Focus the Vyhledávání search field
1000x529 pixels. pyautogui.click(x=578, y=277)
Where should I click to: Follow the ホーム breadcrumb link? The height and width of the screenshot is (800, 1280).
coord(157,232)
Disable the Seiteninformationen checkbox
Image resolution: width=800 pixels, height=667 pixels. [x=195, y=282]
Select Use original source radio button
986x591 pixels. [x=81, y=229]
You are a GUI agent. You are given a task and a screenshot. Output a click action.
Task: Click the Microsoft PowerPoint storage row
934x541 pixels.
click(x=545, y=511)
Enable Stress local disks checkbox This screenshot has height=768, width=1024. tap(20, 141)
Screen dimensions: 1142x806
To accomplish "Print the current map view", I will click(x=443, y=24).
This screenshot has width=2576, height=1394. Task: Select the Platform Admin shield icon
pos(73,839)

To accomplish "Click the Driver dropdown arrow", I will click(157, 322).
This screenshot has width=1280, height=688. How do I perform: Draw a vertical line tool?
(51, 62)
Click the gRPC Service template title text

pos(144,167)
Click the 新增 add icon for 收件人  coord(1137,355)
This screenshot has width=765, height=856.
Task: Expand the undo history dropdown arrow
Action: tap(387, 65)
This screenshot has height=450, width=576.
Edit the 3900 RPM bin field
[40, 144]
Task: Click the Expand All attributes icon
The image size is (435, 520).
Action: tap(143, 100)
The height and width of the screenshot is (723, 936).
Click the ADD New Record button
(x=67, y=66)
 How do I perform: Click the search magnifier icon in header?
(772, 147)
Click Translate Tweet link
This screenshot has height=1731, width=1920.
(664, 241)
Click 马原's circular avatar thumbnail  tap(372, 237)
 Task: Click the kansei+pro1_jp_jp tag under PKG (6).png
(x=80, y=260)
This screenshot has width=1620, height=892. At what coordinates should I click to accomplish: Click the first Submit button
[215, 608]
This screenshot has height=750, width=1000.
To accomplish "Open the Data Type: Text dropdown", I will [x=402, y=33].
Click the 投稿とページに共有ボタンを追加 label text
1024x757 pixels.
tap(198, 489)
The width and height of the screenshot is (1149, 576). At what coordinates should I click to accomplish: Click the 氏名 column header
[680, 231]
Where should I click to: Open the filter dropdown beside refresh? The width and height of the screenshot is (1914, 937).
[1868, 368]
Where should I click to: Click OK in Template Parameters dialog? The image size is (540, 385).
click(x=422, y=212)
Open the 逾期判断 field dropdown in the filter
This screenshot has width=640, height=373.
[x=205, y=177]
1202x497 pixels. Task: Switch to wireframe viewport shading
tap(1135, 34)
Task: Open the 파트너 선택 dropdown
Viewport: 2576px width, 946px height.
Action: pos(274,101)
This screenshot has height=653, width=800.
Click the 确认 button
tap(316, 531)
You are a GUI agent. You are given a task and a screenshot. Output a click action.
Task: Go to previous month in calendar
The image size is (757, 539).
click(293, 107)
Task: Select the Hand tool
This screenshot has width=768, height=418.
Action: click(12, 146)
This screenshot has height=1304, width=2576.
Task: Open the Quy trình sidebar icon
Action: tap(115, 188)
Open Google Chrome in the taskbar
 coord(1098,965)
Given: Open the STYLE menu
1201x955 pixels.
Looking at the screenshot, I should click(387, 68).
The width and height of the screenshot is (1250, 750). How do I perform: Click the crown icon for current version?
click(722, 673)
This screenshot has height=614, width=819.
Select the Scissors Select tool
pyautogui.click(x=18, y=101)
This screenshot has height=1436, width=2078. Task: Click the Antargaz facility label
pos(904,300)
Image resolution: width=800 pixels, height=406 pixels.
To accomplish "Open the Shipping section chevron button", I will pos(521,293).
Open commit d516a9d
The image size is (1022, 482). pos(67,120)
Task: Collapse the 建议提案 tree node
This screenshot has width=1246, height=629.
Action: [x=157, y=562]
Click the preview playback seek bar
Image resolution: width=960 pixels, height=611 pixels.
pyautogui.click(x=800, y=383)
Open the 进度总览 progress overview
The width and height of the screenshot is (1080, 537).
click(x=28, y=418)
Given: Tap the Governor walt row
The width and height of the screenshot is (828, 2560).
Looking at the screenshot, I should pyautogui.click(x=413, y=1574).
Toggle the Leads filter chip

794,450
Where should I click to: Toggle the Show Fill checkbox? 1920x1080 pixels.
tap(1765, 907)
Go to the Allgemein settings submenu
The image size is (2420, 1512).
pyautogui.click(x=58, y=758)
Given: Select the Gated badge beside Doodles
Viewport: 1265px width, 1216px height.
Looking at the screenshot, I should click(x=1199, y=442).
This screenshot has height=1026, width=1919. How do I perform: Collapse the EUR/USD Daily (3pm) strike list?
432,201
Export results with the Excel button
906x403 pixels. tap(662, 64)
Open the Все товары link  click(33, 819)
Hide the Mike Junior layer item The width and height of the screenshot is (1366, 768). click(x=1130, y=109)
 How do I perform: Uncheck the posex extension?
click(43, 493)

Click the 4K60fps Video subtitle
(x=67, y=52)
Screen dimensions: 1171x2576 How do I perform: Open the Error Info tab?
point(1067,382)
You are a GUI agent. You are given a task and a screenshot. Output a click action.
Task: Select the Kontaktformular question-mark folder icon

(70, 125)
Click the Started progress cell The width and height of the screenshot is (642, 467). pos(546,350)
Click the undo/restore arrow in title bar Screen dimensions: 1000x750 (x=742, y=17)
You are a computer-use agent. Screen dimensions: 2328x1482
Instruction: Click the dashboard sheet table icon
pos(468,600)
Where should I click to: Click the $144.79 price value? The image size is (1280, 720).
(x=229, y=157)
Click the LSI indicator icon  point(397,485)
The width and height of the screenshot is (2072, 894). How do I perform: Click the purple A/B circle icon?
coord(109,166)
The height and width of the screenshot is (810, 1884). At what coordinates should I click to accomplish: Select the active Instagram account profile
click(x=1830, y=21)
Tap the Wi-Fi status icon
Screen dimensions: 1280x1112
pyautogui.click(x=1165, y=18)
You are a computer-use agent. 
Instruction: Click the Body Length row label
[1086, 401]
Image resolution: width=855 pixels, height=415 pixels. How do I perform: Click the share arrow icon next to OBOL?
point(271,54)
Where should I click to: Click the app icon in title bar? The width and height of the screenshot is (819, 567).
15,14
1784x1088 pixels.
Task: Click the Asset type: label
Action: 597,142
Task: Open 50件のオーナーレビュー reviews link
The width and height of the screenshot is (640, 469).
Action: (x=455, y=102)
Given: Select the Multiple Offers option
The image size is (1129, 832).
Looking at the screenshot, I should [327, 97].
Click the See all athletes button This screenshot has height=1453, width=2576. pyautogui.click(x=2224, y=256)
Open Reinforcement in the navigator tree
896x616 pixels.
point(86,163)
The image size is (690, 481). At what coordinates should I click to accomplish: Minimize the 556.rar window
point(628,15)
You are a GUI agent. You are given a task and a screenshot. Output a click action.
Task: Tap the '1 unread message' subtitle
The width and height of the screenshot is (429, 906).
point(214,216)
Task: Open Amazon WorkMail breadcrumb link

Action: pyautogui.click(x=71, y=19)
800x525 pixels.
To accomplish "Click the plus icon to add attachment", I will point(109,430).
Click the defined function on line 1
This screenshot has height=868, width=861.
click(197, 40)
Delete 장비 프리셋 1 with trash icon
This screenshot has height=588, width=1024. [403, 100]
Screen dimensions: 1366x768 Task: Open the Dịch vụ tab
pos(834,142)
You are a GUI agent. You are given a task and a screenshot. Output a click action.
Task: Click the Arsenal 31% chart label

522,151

----

_Given problem_:
Please identify each line above that contains the word "Collapse" and copy every one of them in full.

_Task output_:
Task: Collapse the 建议提案 tree node
This screenshot has height=1026, width=1919. How do I perform: Collapse the EUR/USD Daily (3pm) strike list?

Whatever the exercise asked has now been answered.